AI Agents

Opsitron uses AI agents to handle the repetitive, error-prone parts of infrastructure management while keeping humans in control of critical decisions.

What AI Does

Planning

When a request is submitted, an AI agent:

Reads your infrastructure — examines the existing Terraform code, module versions, and cloud configuration
Understands the context — knows your naming conventions, SSM paths, networking setup, and DNS structure
Generates a plan — produces a structured implementation plan with steps, affected resources, estimated effort, and risks
Flags concerns — identifies potential issues like cost spikes, security implications, or missing prerequisites

Implementation

After a plan is approved, the AI agent:

Writes Terraform code — creates properly structured files following your repository conventions
Validates the code — runs tofu init, tofu validate, tofu fmt, and tofu plan
Creates a pull request — with a clear description of changes and plan output
Handles feedback — if the PR needs changes, the agent can revise based on review comments

Chatbot

The Opsitron chatbot (powered by the same AI) helps staff:

Plan requests — “I need to deploy a new container app” → suggests the right request type and checks prerequisites
Monitor requests — “What’s happening with request #19?” → shows current status, tasks, errors, and troubleshooting steps
Debug issues — reads GitHub Actions logs and CloudWatch logs to identify failures
Review infrastructure — analyzes Terraform configs against AWS Well-Architected Framework

What AI Doesn’t Do

AI never applies changes directly to your AWS accounts. Every change goes through:

A pull request in your GitHub repository
Your CI/CD pipeline (GitHub Actions)
Terraform plan/apply with full output visibility

Staff review every plan before implementation begins.

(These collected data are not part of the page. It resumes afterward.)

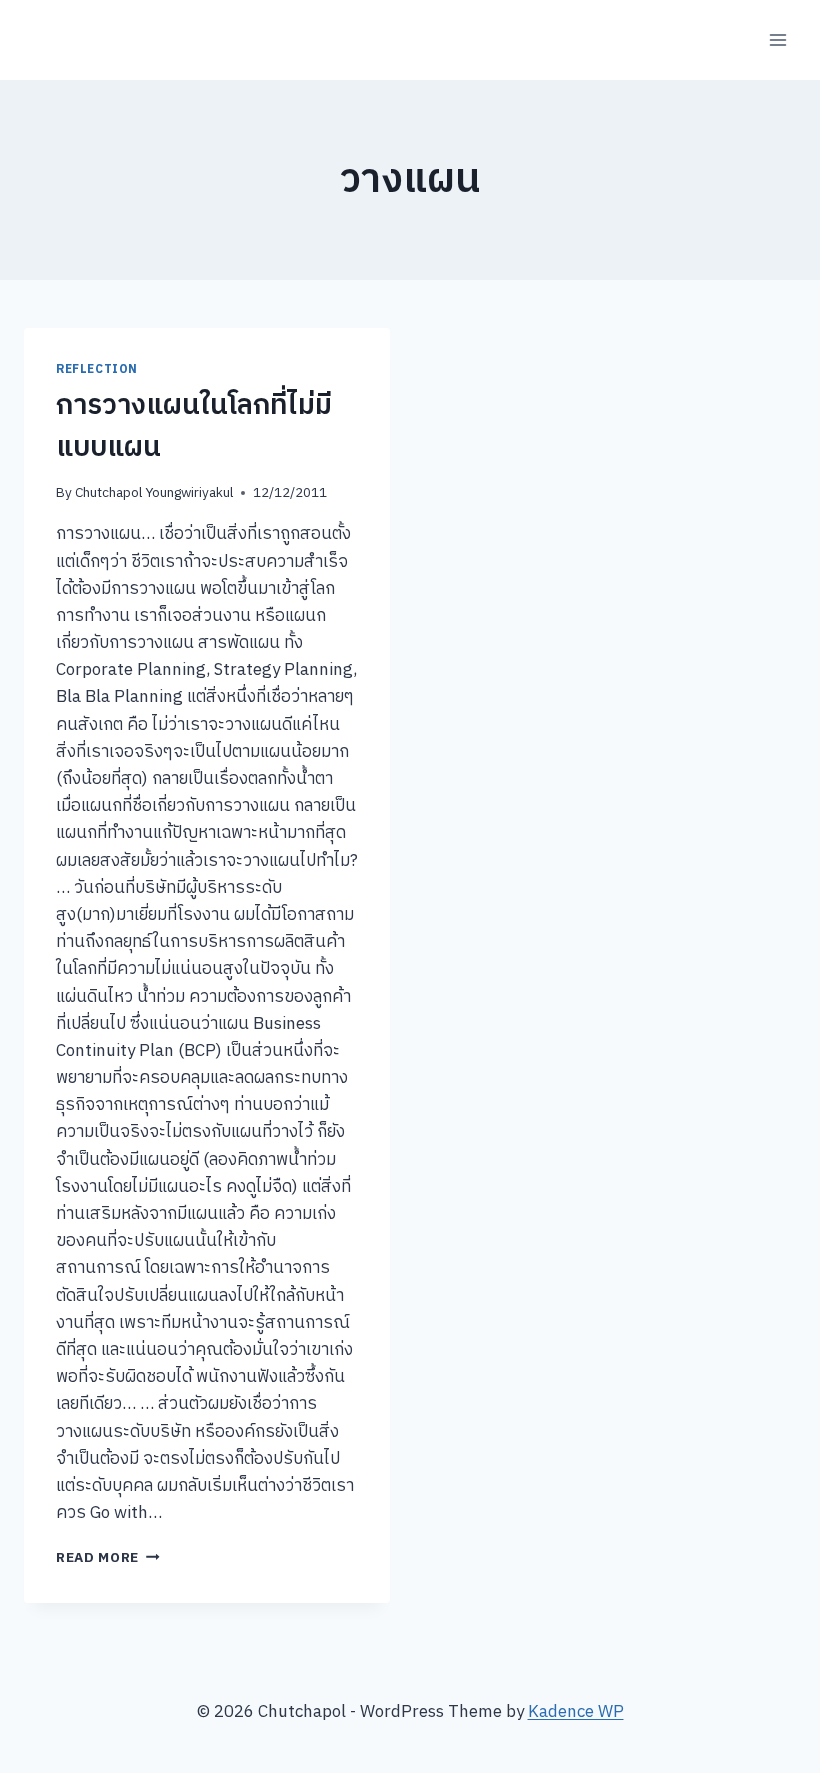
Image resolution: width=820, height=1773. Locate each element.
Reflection (97, 369)
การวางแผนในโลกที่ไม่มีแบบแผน (194, 427)
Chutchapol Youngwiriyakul (154, 493)
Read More (108, 1558)
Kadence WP (576, 1712)
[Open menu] (777, 39)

For routine operations (DNS zones, ECR repos), auto-approval rules can be configured — but even auto-approved changes create PRs and run through CI.

Platform Knowledge

The AI agents are equipped with deep knowledge of:

Platform modules — every variable, output, and best practice for each infrastructure module
AWS Well-Architected Framework — security, reliability, cost, and performance guidance
Your client’s infrastructure — via MCP tools that read configuration, DNS, shared services, and cloud accounts
Cost implications — specific cost data for Aurora, Fargate, NAT Gateways, and other common resources

This knowledge is continuously updated as the platform evolves. When a new module version is released or a convention changes, the AI automatically picks it up.

Skills

AI agents use skills — specialized instruction sets for specific tasks:

Skill	Purpose
Security Review	IAM least privilege, network security, encryption
Cost Estimation	Resource cost awareness with platform-specific pricing
Terraform Best Practices	File organization, naming, variables, patterns
AWS Well-Architected	Six pillars alignment with environment-specific guidance

Clients can also add custom skills in their config repository for organization-specific conventions, compliance requirements, or architectural patterns.